> **GIVEN TEXT**:
Not talking about it isn’t working.
This was the message that the coordinator of the Anglican suicide prevention program wore on her shirt when she attended the recent Seventh Sacred Circle Aug. 5 to 12 in Pinawa, Man.
Suicide is “not an easy tea and cookie conversation,” Cynthia Patterson told a gathering of about 200 indigenous Anglicans. However, she added, the pandemic among First Nations people can no longer be ignored.
In Nunavut, the suicide rate is 15 times the national average of 15 per 100,000 people; in the Arctic, it is 11 times the national average.
Patterson pointed to the courage of Northern Ontario Bishop Lydia Mamakwa, who has helped to pry open the lid on suicide by acknowledging the loss of her son to suicide. Families also need to talk about suicide instead of sweeping it under the rug, said Patterson. “We have kids, aunts and uncles who die and the pain is so great…we don’t talk about them for a long time or never. It’s as if they’ve disappeared.”

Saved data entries
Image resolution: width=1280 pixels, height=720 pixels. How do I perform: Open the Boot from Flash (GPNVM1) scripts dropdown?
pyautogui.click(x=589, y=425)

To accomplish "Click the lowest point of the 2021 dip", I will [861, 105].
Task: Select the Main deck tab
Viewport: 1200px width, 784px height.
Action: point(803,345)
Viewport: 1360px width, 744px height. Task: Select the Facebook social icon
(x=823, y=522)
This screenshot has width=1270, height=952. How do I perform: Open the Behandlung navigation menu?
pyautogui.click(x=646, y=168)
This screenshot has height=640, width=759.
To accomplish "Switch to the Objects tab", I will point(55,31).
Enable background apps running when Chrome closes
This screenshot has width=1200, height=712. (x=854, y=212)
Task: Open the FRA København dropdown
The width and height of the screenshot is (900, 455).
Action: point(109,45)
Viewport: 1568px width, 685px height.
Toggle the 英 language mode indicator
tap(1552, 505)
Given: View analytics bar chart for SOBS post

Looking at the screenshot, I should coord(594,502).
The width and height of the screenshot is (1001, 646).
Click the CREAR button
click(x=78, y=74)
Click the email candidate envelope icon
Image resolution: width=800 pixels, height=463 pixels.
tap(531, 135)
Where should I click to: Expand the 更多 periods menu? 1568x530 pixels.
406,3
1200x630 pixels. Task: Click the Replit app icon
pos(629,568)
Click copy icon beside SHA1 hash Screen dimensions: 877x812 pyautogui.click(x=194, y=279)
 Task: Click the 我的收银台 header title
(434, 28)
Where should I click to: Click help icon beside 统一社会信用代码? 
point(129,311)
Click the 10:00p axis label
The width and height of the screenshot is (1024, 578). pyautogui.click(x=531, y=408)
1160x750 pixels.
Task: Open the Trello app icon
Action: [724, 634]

> **TASK LIST**:
A – In the article on suicide prevention at the Sacred Circle, write out the stretch from "This was the" through "the national average.", substituting "Canadian average" for "national average".
B – Answer these questions using the article on suicide prevention at the Sacred Circle:
(i) About how many indigenous Anglicans were at the gathering Patterson spoke to?
(ii) In what town was the Seventh Sacred Circle held?
(iii) Which bishop acknowledged losing her son to suicide?
C – Extend the article on suicide prevention at the Sacred Circle, picking up right after its final sentence.

> **RESPONSES FOR EACH TASK**:
A –
This was the message that the coordinator of the Anglican suicide prevention program wore on her shirt when she attended the recent Seventh Sacred Circle Aug. 5 to 12 in Pinawa, Man.
Suicide is “not an easy tea and cookie conversation,” Cynthia Patterson told a gathering of about 200 indigenous Anglicans. However, she added, the pandemic among First Nations people can no longer be ignored.
In Nunavut, the suicide rate is 15 times the Canadian average of 15 per 100,000 people; in the Arctic, it is 11 times the Canadian average.

B –
(i) About 200.
(ii) Pinawa, Man.
(iii) Northern Ontario Bishop Lydia Mamakwa.

C –
For its part, the church has moved oversight of the suicide prevention program to the indigenous ministry department, noted Patterson. The aim is to “extend its’ reach into every nook and cranny,” said National Indigenous Anglican Bishop Mark MacDonald in an interview. To help accomplish this, suicide prevention will now be part of training for clergy, catechists and other church workers, he told the Journal.
– With files from General Synod Communications.